# START OF Data provided
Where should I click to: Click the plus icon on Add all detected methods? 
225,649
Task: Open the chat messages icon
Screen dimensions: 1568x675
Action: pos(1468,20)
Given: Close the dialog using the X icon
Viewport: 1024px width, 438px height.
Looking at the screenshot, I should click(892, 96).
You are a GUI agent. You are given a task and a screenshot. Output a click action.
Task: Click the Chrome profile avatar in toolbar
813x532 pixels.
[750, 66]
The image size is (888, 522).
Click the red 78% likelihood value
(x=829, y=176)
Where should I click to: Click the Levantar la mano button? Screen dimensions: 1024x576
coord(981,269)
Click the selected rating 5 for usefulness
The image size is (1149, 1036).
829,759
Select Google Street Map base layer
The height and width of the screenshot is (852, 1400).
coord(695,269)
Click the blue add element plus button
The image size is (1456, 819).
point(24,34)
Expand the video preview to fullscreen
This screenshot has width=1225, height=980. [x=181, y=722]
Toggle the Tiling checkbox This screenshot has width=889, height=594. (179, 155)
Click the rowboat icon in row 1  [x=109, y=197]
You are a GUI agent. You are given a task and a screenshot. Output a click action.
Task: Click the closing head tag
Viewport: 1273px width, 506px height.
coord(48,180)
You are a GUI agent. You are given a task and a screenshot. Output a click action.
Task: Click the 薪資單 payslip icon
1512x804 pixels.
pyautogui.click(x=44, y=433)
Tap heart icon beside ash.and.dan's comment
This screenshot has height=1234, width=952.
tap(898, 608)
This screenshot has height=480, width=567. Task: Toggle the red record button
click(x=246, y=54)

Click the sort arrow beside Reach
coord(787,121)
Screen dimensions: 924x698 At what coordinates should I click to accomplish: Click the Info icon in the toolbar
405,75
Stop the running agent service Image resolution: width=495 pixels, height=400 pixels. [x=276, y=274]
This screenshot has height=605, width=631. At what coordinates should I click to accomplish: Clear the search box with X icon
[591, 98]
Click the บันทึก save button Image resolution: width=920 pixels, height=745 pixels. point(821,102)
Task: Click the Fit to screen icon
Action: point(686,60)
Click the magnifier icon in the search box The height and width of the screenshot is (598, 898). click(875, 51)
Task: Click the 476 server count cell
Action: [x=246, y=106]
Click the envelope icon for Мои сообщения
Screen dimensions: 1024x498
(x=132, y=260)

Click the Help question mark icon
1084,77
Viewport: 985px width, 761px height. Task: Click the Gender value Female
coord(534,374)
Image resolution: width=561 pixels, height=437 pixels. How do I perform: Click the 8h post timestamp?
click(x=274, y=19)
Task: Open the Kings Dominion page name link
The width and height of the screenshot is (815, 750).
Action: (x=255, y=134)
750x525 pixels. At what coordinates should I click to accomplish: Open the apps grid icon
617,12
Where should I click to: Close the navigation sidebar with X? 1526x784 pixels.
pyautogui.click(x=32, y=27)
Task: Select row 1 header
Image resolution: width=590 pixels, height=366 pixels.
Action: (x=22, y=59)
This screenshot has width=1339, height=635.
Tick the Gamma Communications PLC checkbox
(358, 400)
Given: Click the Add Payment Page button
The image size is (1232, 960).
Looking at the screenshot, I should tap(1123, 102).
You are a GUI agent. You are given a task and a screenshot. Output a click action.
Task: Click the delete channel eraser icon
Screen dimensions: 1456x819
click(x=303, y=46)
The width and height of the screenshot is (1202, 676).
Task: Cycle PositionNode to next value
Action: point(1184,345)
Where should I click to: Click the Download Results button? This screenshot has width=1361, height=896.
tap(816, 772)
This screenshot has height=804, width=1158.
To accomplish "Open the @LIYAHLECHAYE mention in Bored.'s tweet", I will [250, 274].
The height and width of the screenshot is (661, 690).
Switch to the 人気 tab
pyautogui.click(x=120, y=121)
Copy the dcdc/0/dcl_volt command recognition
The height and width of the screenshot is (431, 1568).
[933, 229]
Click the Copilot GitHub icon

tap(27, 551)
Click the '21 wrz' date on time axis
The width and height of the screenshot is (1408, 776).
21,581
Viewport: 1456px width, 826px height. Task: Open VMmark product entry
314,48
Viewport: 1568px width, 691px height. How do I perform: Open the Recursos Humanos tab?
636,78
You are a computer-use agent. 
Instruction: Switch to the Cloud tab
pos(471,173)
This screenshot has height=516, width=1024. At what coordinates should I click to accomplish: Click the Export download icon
# END OF Data provided
> _To be done_
Can you reproduce the stretch from the start of the data through the line containing "Action: pos(1468,20)", requests included, with every answer coordinate offset by 130?

> _Result of this task_
Where should I click to: Click the plus icon on Add all detected methods? 
355,779
Task: Open the chat messages icon
Screen dimensions: 1568x675
Action: pos(1598,150)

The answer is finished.